Many people are concerned about factory farming and animal cruelty. However, many people are not capable of becoming vegetarian or vegan right now: perhaps it would be unhealthy for them because their diet is otherwise limited; perhaps they don’t have access to vegan or vegetarian food; perhaps they’re in a stressful life situation where becoming vegetarian would add so much difficulty to eating that they can’t eat at all. Fortunately, many people who can’t eliminate meat entirely can reduce their meat consumption.
In my experience, many people who want to reduce their meat consumption start by cutting out beef and other red meat, while continuing to eat chicken, fish, and eggs. However, effective altruists generally recommend that you start by cutting out farmed fish, followed by battery-cage eggs, followed by chicken. Why are these perspectives so different?
[Please do the opposite of this.]
(In this post, I’m going to talk about diet from a perspective of animal welfare, not from a perspective of health or the environment.
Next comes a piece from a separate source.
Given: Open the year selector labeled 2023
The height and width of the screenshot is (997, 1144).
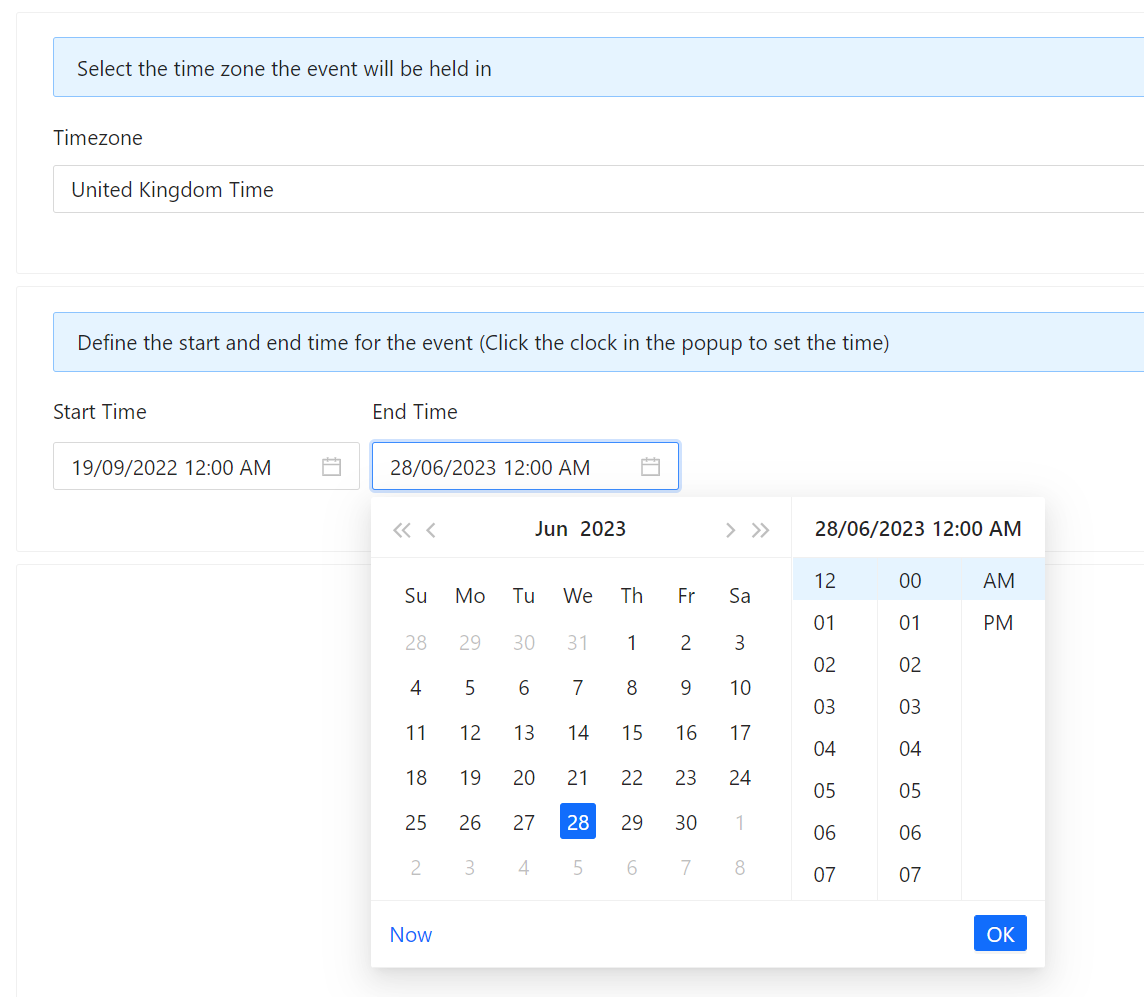Looking at the screenshot, I should (603, 529).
Reducing your meat consumption so that you consume less meat than the average American is one of the best things you can do for animal welfare and for the environment. According to most nutritionists, eating less meat than the average American does is good for your health. However, it would be really weird if the diet that’s best for animal welfare were also simultaneously the diet that’s best for your health and for the environment. I’m only going to talk about animal welfare right now, because otherwise this post would be very very long; if your primary reason for reducing your meat consumption is concern about the environment or your health, you may prioritize which meat you reduce differently.)
Most people cut out meat from mammals because they think mammals are smarter than birds, perhaps because mammals are more closely related to humans. (For those interested, here is a review of the cognitive capacities of chickens and here is a review of the cognitive capacities of cows.) However, when we think about which animals we eat, it’s important not just to think about the animal’s cognitive capacities but also to think about their size.
Chickens are very small: a single chicken can only produce meat for a few meals. However, cows are very large. A single cow can produce enough meat for hundreds of meals. This means that the average American eats less than a tenth of a cow per year. Conversely, Americans eat thirteen chickens every year! (While I only have statistics for the one country, chickens and cows are approximately the same sizes around the globe.) That means that if you avoid beef for a decade, you could save one cow from being factory farmed– but if you avoid chicken for a decade, you could save 130 chickens from being factory farmed.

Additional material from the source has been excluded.